Taki es un animal completamente aplomado y siempre sabe a quién le gustan los gatos, nunca se acerca a alguien a quien no le gustan, y siempre va directamente hacia cualquiera, por tarde que llegue y desconocido que sea, que realmente los quiera. No pasa mucho tiempo con ellos, no obstante, se limita a un monto moderado de caricias y juegos. Tiene un truco curioso (que puede o no ser excepcional), y es que nunca mata a ninguna presa. Las trae vivas y deja que uno las tome. En diversas ocasiones ha traído a la casa presas como una paloma; un loro azul y una gran mariposa. La mariposa y el loro estaban enteramente indemnes y siguieron su vida como si nada hubiera pasado. La paloma le dio algunos problemas, pues al parecer no quería ser transportada, y tenía una pequeña mancha de sangre en el pecho. Pero la llevamos al veterinario y estuvo bien muy pronto, Sólo un poco humillada. Los ratones la aburren, pero los atrapa si ellos insisten, y, después yo tengo que matarlos. Tiene una especie de cansino interés en los topos, y puede observar con cierta atención una cueva de topo, pero los topos muerden y después de todo, ¿quién quiere un topo? Así que se limita a simular que podría atrapar uno, si quisiera.

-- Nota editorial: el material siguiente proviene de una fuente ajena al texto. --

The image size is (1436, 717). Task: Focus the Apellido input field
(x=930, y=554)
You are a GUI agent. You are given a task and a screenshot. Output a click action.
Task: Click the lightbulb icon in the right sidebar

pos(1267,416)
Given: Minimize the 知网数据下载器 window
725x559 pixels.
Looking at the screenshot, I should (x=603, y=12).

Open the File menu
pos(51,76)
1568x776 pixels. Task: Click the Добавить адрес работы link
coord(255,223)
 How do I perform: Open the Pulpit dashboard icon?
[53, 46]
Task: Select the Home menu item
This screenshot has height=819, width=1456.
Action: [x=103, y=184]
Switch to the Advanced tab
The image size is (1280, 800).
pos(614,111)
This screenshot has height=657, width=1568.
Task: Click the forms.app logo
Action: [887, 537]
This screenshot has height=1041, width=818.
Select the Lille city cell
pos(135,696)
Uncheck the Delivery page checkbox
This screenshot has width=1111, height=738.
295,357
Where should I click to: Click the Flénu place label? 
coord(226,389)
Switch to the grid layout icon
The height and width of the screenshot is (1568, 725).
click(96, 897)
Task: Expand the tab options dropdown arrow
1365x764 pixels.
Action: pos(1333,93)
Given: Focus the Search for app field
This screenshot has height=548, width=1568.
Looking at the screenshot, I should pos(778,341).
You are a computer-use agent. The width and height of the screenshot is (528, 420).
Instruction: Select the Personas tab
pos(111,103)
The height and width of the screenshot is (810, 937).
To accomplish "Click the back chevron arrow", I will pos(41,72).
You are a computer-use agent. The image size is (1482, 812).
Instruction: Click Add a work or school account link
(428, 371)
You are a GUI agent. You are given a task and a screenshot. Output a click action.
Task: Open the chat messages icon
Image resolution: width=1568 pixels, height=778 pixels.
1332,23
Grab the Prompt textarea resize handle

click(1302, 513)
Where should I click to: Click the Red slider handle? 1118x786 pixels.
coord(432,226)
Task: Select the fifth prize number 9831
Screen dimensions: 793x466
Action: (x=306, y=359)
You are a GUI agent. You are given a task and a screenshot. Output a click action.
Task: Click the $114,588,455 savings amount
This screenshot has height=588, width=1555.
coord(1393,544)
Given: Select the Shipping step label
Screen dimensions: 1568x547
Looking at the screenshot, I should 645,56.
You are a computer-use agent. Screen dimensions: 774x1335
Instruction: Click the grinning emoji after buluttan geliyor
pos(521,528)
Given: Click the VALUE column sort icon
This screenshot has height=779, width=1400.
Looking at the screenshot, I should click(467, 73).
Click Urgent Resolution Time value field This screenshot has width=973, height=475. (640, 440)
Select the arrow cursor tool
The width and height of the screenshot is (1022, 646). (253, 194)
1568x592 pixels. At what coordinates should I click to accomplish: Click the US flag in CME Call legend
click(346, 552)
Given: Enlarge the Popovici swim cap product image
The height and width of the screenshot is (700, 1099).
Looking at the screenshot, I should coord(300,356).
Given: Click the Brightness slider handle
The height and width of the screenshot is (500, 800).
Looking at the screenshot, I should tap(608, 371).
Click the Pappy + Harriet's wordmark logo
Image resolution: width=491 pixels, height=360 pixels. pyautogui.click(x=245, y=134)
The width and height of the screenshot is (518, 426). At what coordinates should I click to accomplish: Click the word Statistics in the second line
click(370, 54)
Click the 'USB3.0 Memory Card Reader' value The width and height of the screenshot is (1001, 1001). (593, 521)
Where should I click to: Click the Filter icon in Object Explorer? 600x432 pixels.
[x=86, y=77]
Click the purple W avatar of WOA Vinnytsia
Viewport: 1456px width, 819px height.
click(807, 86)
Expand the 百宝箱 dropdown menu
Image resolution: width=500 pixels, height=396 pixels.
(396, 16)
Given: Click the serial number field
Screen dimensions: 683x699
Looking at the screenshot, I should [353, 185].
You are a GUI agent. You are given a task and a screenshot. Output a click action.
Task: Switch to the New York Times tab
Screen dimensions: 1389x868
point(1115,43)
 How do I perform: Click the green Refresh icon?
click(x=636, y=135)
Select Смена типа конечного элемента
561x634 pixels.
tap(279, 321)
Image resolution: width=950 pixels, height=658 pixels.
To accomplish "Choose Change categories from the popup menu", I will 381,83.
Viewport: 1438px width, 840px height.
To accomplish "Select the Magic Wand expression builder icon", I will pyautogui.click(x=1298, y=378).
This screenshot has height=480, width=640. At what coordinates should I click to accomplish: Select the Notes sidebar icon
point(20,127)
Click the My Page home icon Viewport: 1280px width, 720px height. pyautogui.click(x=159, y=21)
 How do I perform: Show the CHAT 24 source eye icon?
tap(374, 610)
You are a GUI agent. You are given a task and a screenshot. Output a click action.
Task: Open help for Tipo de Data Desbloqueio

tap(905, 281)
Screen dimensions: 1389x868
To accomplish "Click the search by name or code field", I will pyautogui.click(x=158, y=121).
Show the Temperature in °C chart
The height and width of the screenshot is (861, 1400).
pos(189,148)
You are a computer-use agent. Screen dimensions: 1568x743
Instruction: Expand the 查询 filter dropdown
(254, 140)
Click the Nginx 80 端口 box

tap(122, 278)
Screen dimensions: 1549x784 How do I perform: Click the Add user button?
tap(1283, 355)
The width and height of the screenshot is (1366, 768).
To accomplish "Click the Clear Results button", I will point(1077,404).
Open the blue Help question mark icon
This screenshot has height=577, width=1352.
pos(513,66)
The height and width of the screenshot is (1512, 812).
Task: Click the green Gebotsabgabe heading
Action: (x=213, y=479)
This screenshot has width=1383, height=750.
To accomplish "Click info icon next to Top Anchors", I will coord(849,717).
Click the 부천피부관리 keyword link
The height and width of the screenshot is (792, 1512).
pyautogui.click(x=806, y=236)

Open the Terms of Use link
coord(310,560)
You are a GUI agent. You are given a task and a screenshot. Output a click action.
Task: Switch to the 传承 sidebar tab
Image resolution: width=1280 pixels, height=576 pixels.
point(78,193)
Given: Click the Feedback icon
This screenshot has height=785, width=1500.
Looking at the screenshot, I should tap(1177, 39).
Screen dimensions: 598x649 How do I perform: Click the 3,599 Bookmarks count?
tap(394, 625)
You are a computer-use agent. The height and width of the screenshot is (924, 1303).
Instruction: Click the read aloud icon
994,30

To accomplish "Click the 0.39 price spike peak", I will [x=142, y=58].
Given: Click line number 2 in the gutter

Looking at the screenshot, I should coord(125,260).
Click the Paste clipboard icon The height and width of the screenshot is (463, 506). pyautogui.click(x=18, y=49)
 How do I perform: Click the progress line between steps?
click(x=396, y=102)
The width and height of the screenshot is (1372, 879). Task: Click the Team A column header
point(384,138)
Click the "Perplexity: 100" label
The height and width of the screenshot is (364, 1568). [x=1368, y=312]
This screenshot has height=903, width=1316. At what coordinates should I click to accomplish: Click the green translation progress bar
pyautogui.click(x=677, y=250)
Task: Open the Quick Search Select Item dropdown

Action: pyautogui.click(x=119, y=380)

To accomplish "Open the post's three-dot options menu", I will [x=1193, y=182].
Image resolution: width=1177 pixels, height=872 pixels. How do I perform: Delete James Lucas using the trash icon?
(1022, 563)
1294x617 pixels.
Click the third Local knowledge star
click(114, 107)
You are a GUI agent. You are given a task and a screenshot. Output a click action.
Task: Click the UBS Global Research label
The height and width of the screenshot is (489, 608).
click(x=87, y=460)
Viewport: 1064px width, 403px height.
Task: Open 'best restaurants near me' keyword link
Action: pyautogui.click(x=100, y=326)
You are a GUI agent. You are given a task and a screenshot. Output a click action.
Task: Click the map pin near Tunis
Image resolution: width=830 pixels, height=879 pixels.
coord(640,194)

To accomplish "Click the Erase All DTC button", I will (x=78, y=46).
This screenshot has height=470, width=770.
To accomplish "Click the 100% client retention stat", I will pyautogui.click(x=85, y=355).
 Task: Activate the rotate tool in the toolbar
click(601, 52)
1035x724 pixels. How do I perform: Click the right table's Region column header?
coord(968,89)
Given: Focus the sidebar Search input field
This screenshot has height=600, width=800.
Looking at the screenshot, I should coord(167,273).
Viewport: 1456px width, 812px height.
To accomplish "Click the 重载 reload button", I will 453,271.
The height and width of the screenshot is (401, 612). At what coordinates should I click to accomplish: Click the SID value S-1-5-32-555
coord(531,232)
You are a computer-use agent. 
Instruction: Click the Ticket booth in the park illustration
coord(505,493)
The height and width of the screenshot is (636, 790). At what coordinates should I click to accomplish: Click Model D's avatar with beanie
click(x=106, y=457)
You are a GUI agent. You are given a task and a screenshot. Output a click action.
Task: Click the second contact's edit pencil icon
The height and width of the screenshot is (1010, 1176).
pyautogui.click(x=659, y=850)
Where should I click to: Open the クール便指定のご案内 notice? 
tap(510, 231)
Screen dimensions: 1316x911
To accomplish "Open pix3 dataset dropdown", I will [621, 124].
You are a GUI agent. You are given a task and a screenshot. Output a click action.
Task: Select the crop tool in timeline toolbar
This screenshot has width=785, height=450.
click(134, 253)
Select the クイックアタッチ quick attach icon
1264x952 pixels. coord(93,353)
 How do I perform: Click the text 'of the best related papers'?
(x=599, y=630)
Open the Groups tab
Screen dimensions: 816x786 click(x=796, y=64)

Va con nosotros a todas partes donde viajamos, recuerda todos los sitios donde ha estado antes y en general se siente a gusto en cualquier lado. Uno o dos lugares le cayeron mal, no sé por qué. Simplemente no se adaptó a ellos. No tardamos en entender las alusiones. Lo más probable es que en este sitio haya habido algún asesinato brutal, y que estaríamos mucho mejor en otra parte. El asesino podría volver. A veces me mira con una expresión peculiar (es el único gato que conozco que lo mira a uno a los ojos) y tengo la sospecha de que lleva un diario, porque la expresión parece decir: "Hermano, en general se te ve muy satisfecho contigo mismo, ¿no? Me pregunto qué sentirías si yo decidiera publicar algo de lo que he venido anotando en mis ratos libros.” En ciertos momentos tiene el gesto de levantar una pata delantera y dejarla colgando, mirándola especulativamente. Mi esposa piensa que está sugiriendo que le compremos un reloj de pulsera; no lo necesita por ningún motivo práctico (sabe la hora mejor que yo) pero después de todo las chicas necesitan tener alguna joya. No sé por qué estoy escribiendo todo esto. Debe ser porque no se me ocurre ninguna otra cosa o ( aquí es donde se pone siniestro) ¿ lo estoy escribiendo en realidad yo? Podría ser que…No, debo de ser yo. Digamos que soy yo. Tengo miedo.


P.S.: Estoy trabajando en una adaptación a la pantalla de La dama en el lago para la MGM. Me aburre a muerte. Es la última vez que hago un guión de un libro que yo mismo escribí. Es como revolcarse sobre huesos secos.

Estoy pensando si emular a Chandler y llevarme a Nati la semana que viene al Congreso Internacional de Ficción criminal en León, oportunidad que me brinda la delegación de Educación de Castilla-La Mancha y mis jefes que amablemente me dejan ir, con los dientes largos porque la cosa promete.